=== TEXTE SOURCE ===
□ □ □ □ □ □ □

Analyses de l’Ilec

Histoire

Industries de PGC, d’hier à demain

08/01/2020

Porteuses d’innovation et reconnues comme miroirs et acteurs des changements sociétaux, les marques de grande consommation contribuent à la création de valeur et à la croissance économique.

« Dans la vie, il y a deux catégories d’individus : ceux qui regardent le monde tel qu’il est et se demandent pourquoi ; ceux qui imaginent le monde tel qu’il devrait être et qui se disent : pourquoi pas ?  » Georges Bernard Shaw pensait-il aux industriels, ces Homo faber créateurs de marques dont les premières – les Menier, Suchard, Lu… – furent au début du XIXe siècle les fruits de la première révolution industrielle, de l’ère de la mécanisation, des machines hydrauliques et de la vapeur ? Ils sont nombreux ceux à qui on prédisait que ça ne marcherait jamais. C’était compter sans leur opiniâtreté, leur passion, qui y trouva un terreau favorable, et leur vision, un horizon sans fin. Leurs entreprises sont pour beaucoup toujours en activité, centenaires, bi ou tricentenaires, qui entrent dans l’ère de l’interconnexion généralisée des machines sur fond d’intelligence artificielle. Illustrations de cette longévité, quelques-unes de celles qui dans l’univers des PGC auront fêté leur anniversaire en 2019 : Martini (140 ans), Jacquet et Suze (130), Savora (120), Danone, Heudebert, Waza, Harpic et Amora (100), Tropicana (70), Yves Rocher, Skip et Mr Propre (60)…

Derrière ces noms de marques, des histoires d’hommes, de fondateurs qui ont accompli leur vocation en l’inscrivant dans un destin et ont écrit quelques pages de l’histoire de la société dans laquelle leur entreprise s’est développée et continue de croître. Elles constituent des rouages essentiels du système économique, sans lesquels les effets accélérateurs et multiplicateurs entre la croissance des revenus, de la demande et de l’investissement seraient moindres. Il existe un lien entre la croissance économique d’un pays et la présence de marques. Il suffit pour s’en convaincre de comparer le niveau de développement des pays à marque et de ceux où les marques ne se sont pas épanouies (comme hier l’URSS).

□ □ □ □ □ □ □

=== CONSIGNE ÉCRITE ===
Dans le texte sur les industries de PGC, relevez toutes les marques présentées comme ayant fêté leurs 100 ans en 2019.

□ □ □ □ □ □ □

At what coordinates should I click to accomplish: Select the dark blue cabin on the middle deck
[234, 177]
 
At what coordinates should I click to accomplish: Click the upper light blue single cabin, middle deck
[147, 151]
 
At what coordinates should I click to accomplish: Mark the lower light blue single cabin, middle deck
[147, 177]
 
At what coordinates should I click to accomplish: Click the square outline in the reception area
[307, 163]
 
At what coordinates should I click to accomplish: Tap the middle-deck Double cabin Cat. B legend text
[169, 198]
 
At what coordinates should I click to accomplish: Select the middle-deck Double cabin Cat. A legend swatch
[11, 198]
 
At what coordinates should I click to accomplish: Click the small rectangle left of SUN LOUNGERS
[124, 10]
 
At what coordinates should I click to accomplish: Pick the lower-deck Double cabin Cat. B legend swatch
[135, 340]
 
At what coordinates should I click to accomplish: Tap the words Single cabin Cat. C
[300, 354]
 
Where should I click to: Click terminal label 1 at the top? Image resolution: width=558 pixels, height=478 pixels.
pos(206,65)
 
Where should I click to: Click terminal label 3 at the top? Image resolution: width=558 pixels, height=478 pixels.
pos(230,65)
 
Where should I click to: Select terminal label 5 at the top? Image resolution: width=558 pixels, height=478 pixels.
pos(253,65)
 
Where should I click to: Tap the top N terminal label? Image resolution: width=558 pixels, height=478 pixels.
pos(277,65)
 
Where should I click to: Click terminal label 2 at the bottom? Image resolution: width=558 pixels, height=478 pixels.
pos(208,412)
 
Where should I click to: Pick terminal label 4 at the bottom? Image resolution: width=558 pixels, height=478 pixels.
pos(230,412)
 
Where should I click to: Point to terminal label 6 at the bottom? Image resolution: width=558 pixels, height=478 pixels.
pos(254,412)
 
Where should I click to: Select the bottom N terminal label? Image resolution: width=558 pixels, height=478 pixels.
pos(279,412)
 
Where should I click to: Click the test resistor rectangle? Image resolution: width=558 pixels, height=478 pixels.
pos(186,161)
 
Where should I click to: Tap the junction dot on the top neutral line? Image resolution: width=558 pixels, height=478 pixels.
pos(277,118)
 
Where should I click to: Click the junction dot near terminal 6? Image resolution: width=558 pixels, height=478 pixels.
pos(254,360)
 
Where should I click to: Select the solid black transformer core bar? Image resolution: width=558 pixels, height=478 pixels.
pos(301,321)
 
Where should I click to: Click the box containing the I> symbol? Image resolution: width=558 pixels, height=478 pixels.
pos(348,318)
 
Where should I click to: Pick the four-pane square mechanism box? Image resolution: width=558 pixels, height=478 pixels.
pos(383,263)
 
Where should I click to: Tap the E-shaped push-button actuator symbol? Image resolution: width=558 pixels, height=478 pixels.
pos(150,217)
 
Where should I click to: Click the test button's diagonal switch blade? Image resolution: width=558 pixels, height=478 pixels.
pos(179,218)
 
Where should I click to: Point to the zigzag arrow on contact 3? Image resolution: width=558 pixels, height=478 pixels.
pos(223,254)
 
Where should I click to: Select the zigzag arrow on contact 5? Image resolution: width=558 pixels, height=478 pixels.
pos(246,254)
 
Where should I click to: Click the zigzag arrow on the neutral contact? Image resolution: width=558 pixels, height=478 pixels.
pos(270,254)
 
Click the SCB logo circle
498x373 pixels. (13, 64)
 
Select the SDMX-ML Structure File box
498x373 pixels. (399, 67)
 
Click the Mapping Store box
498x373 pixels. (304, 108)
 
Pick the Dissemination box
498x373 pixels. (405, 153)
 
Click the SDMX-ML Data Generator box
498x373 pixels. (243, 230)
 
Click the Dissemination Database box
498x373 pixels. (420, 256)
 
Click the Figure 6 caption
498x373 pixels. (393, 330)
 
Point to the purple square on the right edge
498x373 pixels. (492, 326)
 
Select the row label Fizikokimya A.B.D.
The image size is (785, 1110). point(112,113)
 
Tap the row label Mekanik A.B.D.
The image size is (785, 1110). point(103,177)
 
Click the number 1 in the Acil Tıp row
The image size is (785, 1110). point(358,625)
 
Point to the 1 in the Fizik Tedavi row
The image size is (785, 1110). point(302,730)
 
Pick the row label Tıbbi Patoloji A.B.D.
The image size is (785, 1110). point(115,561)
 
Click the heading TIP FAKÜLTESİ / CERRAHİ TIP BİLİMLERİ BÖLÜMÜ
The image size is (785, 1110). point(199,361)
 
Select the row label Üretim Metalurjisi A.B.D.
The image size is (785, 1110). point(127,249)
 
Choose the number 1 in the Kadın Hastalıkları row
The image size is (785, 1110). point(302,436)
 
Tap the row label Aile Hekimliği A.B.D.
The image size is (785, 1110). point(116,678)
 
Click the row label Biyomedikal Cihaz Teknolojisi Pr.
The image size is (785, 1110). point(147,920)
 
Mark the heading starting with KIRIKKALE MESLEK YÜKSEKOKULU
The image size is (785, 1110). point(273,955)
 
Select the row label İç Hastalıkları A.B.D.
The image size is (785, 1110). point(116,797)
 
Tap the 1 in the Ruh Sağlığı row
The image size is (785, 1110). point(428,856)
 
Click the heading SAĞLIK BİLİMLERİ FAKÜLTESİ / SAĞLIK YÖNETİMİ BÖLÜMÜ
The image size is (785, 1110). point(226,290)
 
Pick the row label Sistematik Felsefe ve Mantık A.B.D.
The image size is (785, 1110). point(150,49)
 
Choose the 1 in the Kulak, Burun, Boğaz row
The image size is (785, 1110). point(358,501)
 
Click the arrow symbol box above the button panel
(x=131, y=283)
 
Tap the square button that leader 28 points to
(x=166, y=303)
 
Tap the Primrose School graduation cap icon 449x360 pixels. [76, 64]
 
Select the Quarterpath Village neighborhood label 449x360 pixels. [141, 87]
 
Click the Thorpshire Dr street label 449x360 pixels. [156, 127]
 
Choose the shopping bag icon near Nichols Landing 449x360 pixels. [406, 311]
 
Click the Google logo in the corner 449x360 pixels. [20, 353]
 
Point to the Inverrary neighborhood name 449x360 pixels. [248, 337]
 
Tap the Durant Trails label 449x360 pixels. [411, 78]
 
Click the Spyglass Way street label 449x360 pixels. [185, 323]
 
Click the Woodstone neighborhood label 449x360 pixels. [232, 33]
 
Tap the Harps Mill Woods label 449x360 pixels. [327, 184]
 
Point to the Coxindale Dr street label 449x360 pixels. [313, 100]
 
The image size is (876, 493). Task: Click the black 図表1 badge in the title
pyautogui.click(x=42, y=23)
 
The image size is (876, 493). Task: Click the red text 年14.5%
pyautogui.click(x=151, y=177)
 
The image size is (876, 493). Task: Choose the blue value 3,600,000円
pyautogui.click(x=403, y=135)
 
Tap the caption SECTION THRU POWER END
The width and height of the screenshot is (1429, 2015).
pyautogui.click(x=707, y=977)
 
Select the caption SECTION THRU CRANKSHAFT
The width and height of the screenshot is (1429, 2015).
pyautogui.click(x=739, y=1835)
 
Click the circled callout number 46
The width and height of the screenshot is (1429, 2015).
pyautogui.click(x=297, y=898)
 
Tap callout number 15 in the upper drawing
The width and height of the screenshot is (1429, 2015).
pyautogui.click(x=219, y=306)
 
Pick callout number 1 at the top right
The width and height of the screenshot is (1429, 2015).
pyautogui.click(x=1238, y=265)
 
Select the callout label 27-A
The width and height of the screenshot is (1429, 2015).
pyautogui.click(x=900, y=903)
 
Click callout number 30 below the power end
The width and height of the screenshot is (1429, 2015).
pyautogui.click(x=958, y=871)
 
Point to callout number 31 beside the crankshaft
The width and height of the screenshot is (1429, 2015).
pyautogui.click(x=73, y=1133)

□ □ □ □ □ □ □

=== RÉSULTAT DE L'EXERCICE ===
Danone, Heudebert, Waza, Harpic et Amora.